I know the intent here is to be more specific, but I think maybe it would be better to just leave it general. It would cover more, wouldn't it?

4:25 p.m.

General Counsel, Legal Services Unit, Department of Health

Diane Labelle

Madam Chair, this is to say that what the member is speaking to is already provided for in the statute, in the proposed bill before you, through the definition of “consumer product”. This would be an unnecessary addition if you're looking at paragraph 7(a) as worded now.

4:25 p.m.

Conservative

The Chair Conservative Joy Smith

Ms. Murray.

4:30 p.m.

Liberal

Joyce Murray Liberal Vancouver Quadra, BC

Thank you, Madam Chair.

In our discussions about CEPA, one of the concerns is that CEPA takes a long time to actually finalize restrictions on a product. When we have consumer products and there's exposure to people who are vulnerable, CEPA simply isn't fast enough. We need something that can be used more quickly, so that's part of the rationale for this amendment.
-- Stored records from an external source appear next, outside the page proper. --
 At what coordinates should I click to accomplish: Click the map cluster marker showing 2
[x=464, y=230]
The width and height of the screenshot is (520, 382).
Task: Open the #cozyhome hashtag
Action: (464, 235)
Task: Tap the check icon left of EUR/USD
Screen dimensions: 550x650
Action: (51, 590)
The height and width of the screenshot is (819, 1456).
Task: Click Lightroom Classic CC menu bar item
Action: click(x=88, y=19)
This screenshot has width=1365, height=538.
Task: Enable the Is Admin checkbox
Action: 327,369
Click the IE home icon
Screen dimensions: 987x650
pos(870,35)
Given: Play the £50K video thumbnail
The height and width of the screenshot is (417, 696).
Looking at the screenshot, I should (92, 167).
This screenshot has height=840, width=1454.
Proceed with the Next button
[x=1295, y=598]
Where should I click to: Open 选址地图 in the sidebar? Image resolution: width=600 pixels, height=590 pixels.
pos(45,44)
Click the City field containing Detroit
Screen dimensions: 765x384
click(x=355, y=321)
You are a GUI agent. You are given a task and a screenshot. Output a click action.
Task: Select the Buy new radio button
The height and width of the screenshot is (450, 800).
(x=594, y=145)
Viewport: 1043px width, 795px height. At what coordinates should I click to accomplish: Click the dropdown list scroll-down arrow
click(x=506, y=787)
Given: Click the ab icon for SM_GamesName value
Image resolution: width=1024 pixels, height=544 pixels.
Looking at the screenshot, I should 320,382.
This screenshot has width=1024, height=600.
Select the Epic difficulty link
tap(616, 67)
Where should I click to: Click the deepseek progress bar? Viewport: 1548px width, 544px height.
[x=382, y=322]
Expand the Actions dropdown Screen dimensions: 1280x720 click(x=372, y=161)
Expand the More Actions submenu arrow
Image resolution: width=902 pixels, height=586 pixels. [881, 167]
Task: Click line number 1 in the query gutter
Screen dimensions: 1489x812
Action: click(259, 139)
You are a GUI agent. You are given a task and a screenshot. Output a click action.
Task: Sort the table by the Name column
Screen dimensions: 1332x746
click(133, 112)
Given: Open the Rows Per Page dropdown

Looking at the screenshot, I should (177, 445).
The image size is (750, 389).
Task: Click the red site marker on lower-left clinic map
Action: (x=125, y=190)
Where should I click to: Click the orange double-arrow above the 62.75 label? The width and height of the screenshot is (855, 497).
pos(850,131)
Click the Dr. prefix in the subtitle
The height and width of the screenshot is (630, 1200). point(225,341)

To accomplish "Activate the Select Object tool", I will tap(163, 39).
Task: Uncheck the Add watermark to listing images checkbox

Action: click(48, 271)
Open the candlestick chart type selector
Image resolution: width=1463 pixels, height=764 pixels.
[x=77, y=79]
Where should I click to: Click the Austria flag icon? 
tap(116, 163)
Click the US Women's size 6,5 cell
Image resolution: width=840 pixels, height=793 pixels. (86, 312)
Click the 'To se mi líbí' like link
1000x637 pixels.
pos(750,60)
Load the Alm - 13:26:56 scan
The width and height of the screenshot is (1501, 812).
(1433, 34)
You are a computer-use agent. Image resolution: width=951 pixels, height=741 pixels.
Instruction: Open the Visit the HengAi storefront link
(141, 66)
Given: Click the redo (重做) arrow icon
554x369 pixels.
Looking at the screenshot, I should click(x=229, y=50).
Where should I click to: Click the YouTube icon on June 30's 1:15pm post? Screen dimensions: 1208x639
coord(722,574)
Is there a way to address the concerns Dr. Carrie has about lack of clarity in paragraph 7(a) here, while maintaining the intent of this amendment and the benefits of a quicker response than we get through CEPA, which is frustrating to the public and also departments in government, I understand?

4:30 p.m.

Conservative

The Chair Conservative Joy Smith

Ms. Wasylycia-Leis, where did you go?

4:30 p.m.

NDP

Judy Wasylycia-Leis NDP Winnipeg North, MB

I'm here.

4:30 p.m.

Conservative

The Chair Conservative Joy Smith

Oh. You're unnerving me, Ms. Wasylycia-Leis.

4:30 p.m.

NDP

Judy Wasylycia-Leis NDP Winnipeg North, MB

I'm in real trouble now.

I was going to disagree with Colin. I think, actually, there's nothing about this that weakens the definition; it goes in new directions that I think the officials are saying we can't do in this particular legislation. I think the amendment the Liberals have proposed is to take us in a direction that helps us deal with chronic issues and when you have substances in a product that, either through direct or indirect exposure, lead to health problems. Yes, as Diane Labelle said, it would be about a product breaking down and leaching into the environment and then back into the water supply and back into whatever. So I think that's really what is at the heart of this. How do you get at that broader issue?

Maybe we could take an example of bisphenol A, which has only been banned in terms of baby bottles but not anywhere else, yet we don't really know how much.... It's in so many different products and could leach in so many different ways that we don't know what that could mean in terms of human health, and we're not yet at the stage, I don't think, where the department is willing to say, let's ban all bisphenol A. However, given today's announcement in question period about banning lead and phthalates, I can see that it's possible eventually. What happens now when we know the dangers and we know there are problems, and how do we protect against that? I'd like a further discussion on that.

Secondly, I'd like an answer on the definition of human health and safety on page 3. It does talk about chronic adverse effects on human health. Would that in any way cover the words here around direct exposure or exposure through the environment?